Agora que finalmente vão chegar comboios novos, o Governo PSD/CDS e os amigos da IL e do CH, preparam-se para privatizar as linhas lucrativas da CP. Depois de 23 anos sem um único comboio novo, sem aumentar a oferta, o governo quer entregar os comboios novos e as linhas que já são lucrativas à exploração capitalista. A CP fica com as linhas deficitárias, com os comboios velhos, e tudo o que for lucrativo e novo é entregue ao privado, e o Estado, claro, abre a bolsa e distribui mais umas centenas de milhões de euros em subsídios para que a CP consiga manter o serviço regional a funcionar, e os privados consigam muitos e bons lucros. Ou, o que também é inevitável se o caminho não for mudado, deixará cair o serviço regional e aumentará os preços nos restantes à primeira crise – daquelas que o capitalismo tem de forma cíclica.
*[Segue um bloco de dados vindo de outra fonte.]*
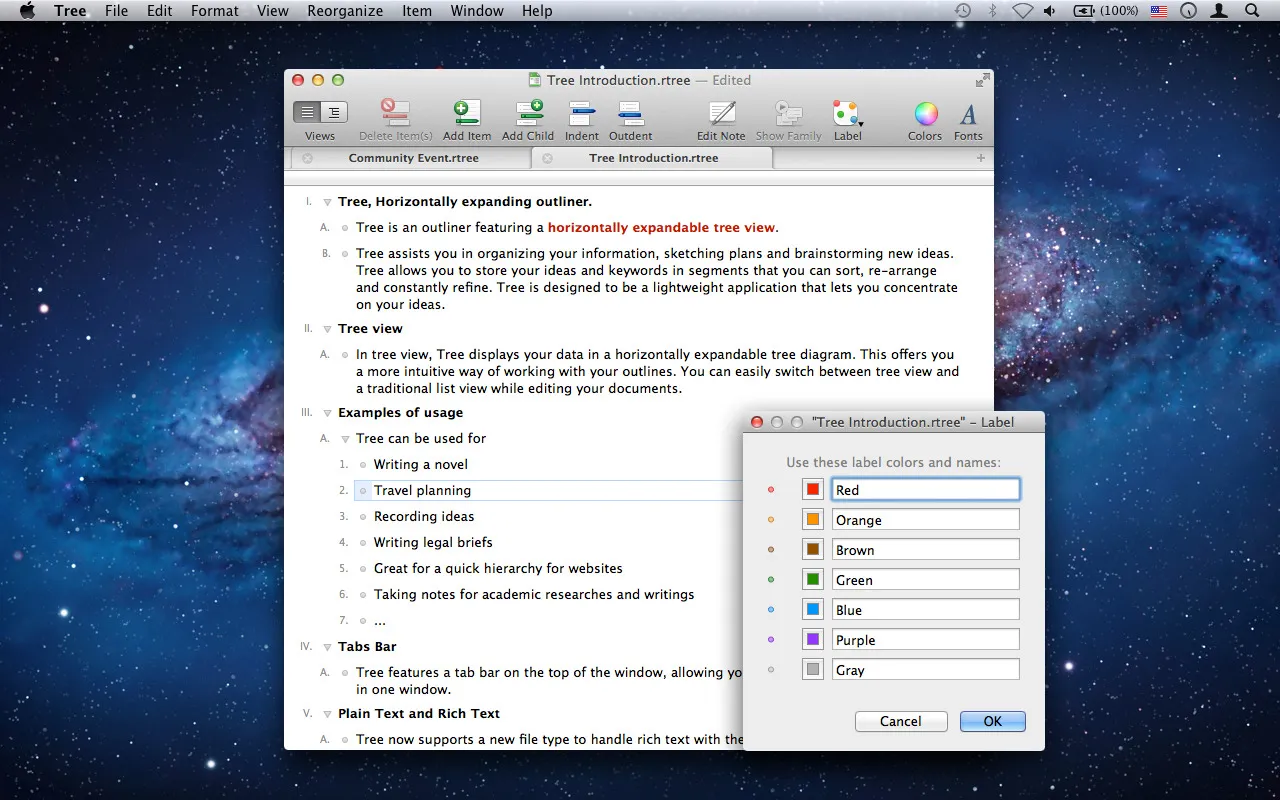Click OK in the Label dialog
The width and height of the screenshot is (1280, 800).
click(991, 721)
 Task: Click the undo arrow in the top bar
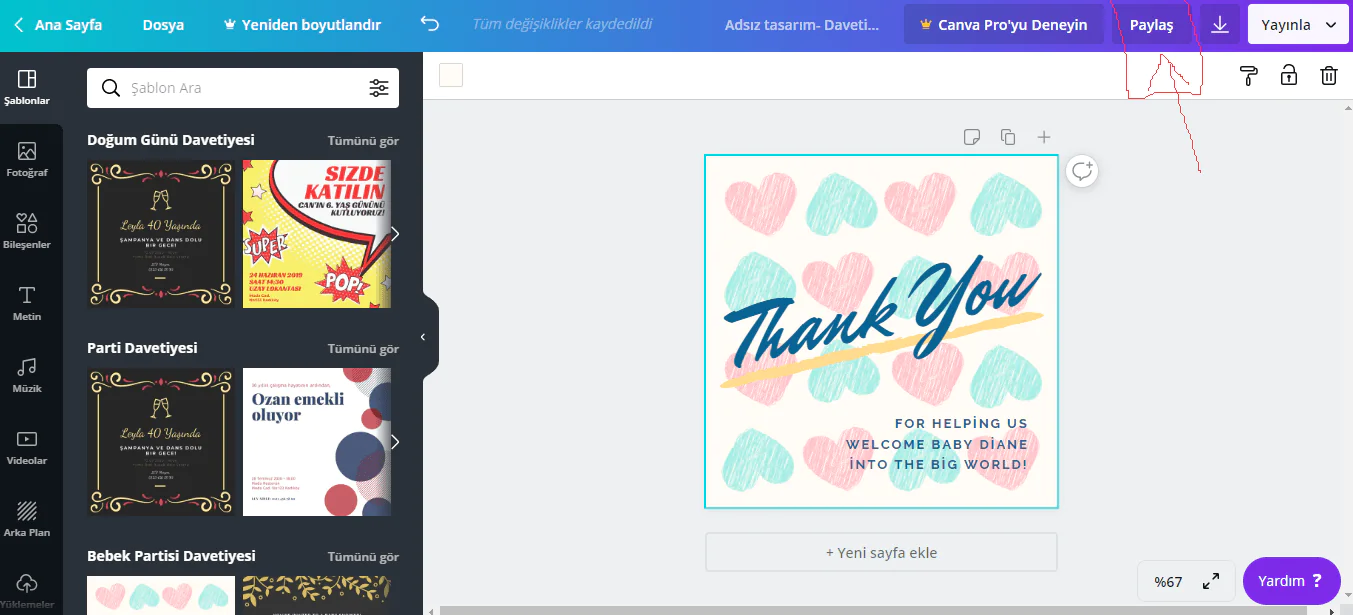tap(429, 22)
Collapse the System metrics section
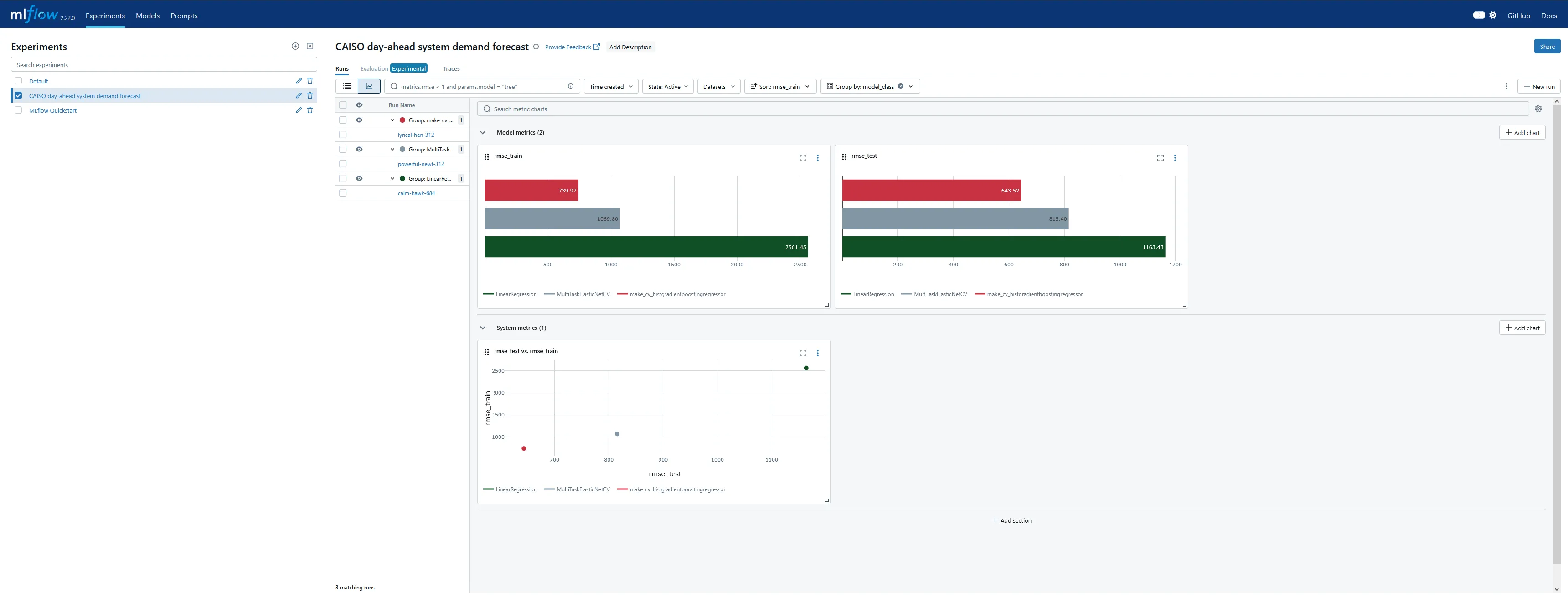This screenshot has width=1568, height=598. click(483, 328)
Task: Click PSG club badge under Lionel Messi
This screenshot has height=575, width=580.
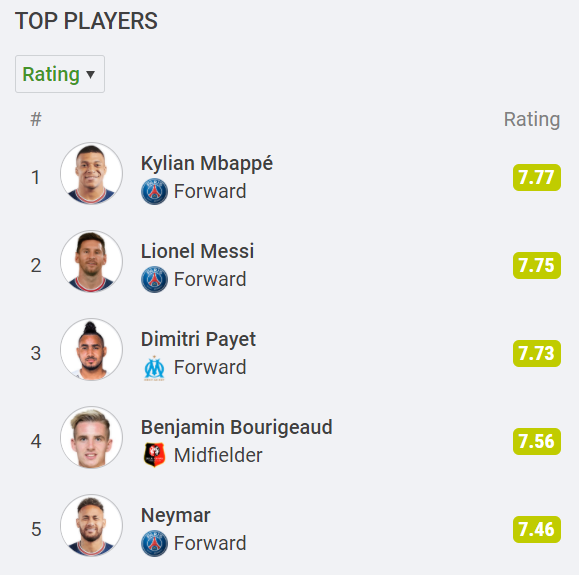Action: click(x=154, y=279)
Preservando os lucros garantidos por contrato.

Isto numa altura em que o pior serviço da Área Metropolitana de Lisboa é claramente o da Fertagus, onde sobram os capitalistas e também faltam os comboios. O que prova que a privatização não resolve a falta de comboios: o que resolve a falta de comboios é comprar (ou alugar, ou recuperar, ou construir) comboios.

A Ferrovia não precisa de mais capitalistas a sugar-lhe os lucros. Precisa de mais comboios. A Ferrovia não precisa de mais contratualização, homologações, cadernos de encargos, concursos e todo o inferno burocrático artificial que a liberalização criou e quer intensificar. Precisa de mais comboios. E precisa de mais ferroviários – para o que precisa de pagar melhor e ofecerer melhores condições de trabalho.

Como se não bastasse o que está a fazer pela destruição do SNS e da Escola Pública, o Governo PSD/CDS prepara também a destruição da CP. Mas vai falhar, como aconteceu aos que antes o tentaram (PS/Sócrates e PSD/CDS Passos Coelho). A luta – dos utentes, dos ferroviários, dos patriotas – disso se encarregará.